Report sees debt crisis as top risk facing Pakistan

Report sees debt crisis as top risk facing Pakistan

ISLAMABAD: “Global Risks Report 2022” listed five risks facing Pakistan, with highest risk of debt crisis, followed by extreme weather events, failure to stabilize price trajectories , failure of cybersecurity measures and man-made environmental damage.

The report, released by the World Economic Forum (WEF) on Tuesday, outlines the top five risks for each of the 124 economies surveyed by the forum’s Leaders’ Opinion Survey between May and September 2021.

According to the report, “Risk 1” indicates the most frequently selected risk in each country.

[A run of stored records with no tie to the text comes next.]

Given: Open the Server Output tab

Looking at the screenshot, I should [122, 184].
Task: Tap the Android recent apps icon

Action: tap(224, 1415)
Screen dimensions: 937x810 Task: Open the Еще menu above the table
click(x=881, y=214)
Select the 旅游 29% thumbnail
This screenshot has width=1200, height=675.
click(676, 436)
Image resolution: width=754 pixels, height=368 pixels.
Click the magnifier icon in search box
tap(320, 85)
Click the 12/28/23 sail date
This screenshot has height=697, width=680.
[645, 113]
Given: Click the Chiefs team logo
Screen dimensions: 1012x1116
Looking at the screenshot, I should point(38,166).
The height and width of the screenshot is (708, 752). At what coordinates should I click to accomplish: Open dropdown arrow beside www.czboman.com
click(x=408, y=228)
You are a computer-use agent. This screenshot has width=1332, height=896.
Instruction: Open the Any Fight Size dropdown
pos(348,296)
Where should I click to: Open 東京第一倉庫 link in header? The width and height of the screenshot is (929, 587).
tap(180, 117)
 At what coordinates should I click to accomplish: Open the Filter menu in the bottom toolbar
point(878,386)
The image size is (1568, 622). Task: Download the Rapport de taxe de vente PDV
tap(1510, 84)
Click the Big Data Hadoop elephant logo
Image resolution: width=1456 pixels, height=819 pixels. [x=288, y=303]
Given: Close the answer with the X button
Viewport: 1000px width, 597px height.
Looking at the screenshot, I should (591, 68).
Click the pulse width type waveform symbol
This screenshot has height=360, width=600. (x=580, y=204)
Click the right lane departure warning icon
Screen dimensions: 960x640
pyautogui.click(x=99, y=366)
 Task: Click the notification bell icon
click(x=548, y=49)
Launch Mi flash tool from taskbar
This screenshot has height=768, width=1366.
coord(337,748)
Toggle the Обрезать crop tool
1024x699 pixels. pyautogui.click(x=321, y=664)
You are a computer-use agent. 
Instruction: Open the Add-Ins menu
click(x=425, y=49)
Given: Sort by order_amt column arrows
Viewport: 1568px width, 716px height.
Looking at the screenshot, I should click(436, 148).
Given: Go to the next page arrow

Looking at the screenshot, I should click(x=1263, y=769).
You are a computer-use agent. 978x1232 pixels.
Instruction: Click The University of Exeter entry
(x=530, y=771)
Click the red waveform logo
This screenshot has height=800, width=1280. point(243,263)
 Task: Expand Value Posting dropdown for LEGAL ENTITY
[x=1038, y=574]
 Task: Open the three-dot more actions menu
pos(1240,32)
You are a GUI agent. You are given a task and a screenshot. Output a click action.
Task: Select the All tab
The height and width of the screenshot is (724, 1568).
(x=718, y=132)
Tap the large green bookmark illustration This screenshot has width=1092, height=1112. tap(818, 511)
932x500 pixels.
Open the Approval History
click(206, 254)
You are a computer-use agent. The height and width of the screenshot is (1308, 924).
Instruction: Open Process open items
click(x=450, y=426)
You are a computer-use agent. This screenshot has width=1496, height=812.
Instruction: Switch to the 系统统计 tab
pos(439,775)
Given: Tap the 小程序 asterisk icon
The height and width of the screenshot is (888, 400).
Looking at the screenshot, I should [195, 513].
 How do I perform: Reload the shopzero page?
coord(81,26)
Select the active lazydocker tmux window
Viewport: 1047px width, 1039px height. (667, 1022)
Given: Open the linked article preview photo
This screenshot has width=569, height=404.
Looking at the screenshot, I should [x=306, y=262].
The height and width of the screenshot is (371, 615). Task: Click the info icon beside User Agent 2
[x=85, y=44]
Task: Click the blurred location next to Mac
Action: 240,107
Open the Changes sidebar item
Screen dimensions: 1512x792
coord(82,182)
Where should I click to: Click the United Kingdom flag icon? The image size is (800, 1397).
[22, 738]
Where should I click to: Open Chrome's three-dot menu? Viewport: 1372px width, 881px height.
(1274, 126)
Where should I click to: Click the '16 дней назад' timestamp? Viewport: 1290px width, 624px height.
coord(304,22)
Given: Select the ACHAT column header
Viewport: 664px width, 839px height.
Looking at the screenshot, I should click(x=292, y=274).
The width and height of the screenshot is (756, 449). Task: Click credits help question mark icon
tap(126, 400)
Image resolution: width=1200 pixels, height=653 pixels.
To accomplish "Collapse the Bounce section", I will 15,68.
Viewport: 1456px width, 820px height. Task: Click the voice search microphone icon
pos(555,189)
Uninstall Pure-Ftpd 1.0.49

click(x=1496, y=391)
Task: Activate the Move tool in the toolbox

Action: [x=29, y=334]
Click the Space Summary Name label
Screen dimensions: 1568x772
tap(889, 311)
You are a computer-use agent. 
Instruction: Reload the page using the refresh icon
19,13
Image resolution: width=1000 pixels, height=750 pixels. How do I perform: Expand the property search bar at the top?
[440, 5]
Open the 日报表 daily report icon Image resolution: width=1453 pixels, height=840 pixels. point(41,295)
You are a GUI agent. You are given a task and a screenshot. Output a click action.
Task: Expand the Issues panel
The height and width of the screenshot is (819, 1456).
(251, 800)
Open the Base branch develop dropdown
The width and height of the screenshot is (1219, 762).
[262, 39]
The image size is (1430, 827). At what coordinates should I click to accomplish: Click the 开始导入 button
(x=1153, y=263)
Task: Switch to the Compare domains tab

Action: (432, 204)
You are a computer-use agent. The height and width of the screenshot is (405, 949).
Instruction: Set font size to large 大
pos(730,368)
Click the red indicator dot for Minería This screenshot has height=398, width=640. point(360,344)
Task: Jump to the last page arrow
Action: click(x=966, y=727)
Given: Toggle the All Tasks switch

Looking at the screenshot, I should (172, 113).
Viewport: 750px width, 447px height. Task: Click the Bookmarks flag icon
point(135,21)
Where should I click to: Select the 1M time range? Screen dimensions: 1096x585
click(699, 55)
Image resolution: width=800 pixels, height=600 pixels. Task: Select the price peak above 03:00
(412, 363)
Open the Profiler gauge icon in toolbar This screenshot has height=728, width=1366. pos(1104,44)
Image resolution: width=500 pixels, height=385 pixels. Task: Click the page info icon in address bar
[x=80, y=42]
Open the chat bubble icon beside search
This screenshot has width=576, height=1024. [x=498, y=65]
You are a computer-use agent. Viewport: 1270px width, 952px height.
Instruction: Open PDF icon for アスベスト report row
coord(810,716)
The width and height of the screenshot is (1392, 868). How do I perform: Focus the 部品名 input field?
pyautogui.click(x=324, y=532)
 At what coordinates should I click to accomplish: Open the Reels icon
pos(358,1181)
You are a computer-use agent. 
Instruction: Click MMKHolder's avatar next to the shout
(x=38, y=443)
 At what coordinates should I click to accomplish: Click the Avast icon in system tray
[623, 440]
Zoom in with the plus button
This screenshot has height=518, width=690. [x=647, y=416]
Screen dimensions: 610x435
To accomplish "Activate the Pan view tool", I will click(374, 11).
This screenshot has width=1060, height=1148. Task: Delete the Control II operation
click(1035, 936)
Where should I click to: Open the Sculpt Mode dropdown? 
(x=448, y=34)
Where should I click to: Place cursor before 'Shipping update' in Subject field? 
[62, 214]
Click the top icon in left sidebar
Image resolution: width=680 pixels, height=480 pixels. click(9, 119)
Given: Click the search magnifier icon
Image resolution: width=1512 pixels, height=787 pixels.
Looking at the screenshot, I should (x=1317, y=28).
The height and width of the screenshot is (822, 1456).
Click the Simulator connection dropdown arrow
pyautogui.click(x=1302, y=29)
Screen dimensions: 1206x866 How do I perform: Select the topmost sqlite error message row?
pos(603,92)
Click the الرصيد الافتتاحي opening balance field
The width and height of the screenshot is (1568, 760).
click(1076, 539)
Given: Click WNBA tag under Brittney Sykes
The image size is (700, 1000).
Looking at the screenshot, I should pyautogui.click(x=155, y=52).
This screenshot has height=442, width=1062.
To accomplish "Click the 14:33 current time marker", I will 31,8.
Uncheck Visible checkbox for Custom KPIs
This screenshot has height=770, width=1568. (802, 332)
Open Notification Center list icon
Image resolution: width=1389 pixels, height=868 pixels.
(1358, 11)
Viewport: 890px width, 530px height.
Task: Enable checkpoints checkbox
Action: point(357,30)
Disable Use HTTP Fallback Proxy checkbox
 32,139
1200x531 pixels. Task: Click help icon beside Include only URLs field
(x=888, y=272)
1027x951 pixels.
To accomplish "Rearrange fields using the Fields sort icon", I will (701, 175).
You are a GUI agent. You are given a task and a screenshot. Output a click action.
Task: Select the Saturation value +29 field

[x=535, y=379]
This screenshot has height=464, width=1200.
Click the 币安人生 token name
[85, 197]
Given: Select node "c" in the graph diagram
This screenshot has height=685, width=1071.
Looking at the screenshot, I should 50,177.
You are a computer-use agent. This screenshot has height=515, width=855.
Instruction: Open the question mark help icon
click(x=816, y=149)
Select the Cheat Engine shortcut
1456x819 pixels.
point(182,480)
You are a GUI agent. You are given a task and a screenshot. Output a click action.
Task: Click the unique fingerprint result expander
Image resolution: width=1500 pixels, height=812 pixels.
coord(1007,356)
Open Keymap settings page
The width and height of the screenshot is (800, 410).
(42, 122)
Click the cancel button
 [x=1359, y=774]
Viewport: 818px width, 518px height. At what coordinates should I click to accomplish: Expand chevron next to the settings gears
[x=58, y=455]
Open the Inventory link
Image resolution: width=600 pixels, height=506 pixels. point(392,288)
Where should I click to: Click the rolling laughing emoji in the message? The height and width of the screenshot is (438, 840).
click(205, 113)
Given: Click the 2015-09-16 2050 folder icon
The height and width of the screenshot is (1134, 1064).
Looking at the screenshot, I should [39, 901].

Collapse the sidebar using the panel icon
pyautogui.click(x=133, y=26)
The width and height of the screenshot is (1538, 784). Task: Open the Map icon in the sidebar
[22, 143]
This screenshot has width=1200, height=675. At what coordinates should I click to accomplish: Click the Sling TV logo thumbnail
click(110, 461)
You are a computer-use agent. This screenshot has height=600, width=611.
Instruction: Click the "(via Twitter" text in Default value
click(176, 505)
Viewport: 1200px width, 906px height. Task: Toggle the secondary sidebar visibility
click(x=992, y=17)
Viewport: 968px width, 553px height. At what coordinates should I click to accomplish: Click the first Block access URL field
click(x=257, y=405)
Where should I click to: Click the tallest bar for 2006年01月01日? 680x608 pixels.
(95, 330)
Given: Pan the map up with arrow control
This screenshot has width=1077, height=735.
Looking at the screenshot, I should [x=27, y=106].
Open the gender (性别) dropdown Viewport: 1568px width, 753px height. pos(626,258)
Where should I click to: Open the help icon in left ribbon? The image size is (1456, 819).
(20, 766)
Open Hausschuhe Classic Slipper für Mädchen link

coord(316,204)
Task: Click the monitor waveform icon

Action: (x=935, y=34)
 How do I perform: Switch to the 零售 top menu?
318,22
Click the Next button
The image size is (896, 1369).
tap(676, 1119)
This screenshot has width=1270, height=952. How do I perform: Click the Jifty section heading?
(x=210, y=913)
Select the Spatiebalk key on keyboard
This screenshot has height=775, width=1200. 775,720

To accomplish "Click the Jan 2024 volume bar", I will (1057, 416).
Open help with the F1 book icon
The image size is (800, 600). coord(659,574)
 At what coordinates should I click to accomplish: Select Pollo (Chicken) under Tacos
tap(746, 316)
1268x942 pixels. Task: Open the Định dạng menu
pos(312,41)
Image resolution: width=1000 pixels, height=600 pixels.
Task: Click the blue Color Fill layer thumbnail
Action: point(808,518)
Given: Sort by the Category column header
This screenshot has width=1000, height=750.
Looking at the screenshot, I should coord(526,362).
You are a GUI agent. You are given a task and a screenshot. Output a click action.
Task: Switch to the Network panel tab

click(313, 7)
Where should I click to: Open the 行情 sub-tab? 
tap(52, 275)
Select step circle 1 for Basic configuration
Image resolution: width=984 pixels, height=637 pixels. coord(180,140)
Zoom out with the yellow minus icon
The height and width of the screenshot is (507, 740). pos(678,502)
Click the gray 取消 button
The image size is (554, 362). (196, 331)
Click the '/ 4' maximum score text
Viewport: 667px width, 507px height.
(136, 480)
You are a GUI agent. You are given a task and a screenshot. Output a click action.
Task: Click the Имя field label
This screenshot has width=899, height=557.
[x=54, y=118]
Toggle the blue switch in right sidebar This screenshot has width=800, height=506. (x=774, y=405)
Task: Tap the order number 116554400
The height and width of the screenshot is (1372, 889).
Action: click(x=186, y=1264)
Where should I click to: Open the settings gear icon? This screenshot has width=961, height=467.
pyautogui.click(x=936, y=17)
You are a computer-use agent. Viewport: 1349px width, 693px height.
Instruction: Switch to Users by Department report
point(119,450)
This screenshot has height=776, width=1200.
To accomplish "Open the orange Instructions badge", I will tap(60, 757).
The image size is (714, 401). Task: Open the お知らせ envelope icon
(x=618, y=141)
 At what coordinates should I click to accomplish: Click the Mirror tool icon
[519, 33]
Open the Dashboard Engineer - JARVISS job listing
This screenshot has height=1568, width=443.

Rising commodity prices, inflation and debt are the emerging risks. Moreover, with a new spike in Covid-19 cases towards the end of 2021, the pandemic continues to stifle countries’ ability to facilitate a sustainable recovery, the report says.

Economic challenges stemming from the Covid-19 pandemic persist and the outlook remains weak, as the global economy is expected to be 2.3% smaller by 2024 than it would have been without the pandemic.

Climate risks dominate global concerns as the world enters the third year of the pandemic. According to the report, while the main long-term risks are climate-related, the main short-term global concerns include societal fractures, livelihood crises and deteriorating mental health.

Furthermore, most experts believe that a global economic recovery will be volatile and uneven over the next three years.

The economic fallout from the pandemic comes on top of labor market imbalances, protectionism and widening digital, education and skills gaps that risk dividing the world into divergent trajectories.

In some countries, the rapid deployment of vaccines, successful digital transformations and new growth opportunities could mean a return to pre-pandemic trends in the short term and the possibility of a more resilient outlook in the longer term.

Short-term domestic pressures will make it harder for governments to focus on long-term priorities and limit the political capital allocated to global concerns.

Growing insecurity resulting from economic hardship, intensifying effects of climate change and political instability are already forcing millions of people to leave their homes in search of a better future abroad. ‘Involuntary migration’ is a major long-term concern for respondents to the Global Risk Perceptions survey, while 60% of them see ‘migration and refugees’ as an area where international efforts to mitigation have ‘not started’ or are in ‘early development’. In 2020, there were more than 34 million internationally displaced people worldwide due to the conflict alone – an all-time high.

Growing reliance on digital systems – intensified by Covid-19 – has altered societies. Over the past 18 months, industries have experienced rapid digitization, workers have shifted to remote work where possible, and platforms and devices facilitating this shift have proliferated.

At the same time, cybersecurity threats are on the rise – in 2020, malware and ransomware attacks increased by 358% and 435%, respectively – and outpace the ability of companies to prevent or respond to them effectively.

Lower barriers to entry for cyber threats, more aggressive methods of attack, a shortage of cybersecurity professionals, and disparate governance mechanisms all compound the risk.

“Health and economic disruptions are deepening social divides. This creates tension at a time when collaboration within societies and within the international community will be fundamental to ensuring a smoother and faster global recovery. World leaders must come together and adopt a coordinated multi-stakeholder approach to address relentless global challenges and build resilience ahead of the next crisis,” said Saadia Zahidi, Chief Executive Officer of WEF.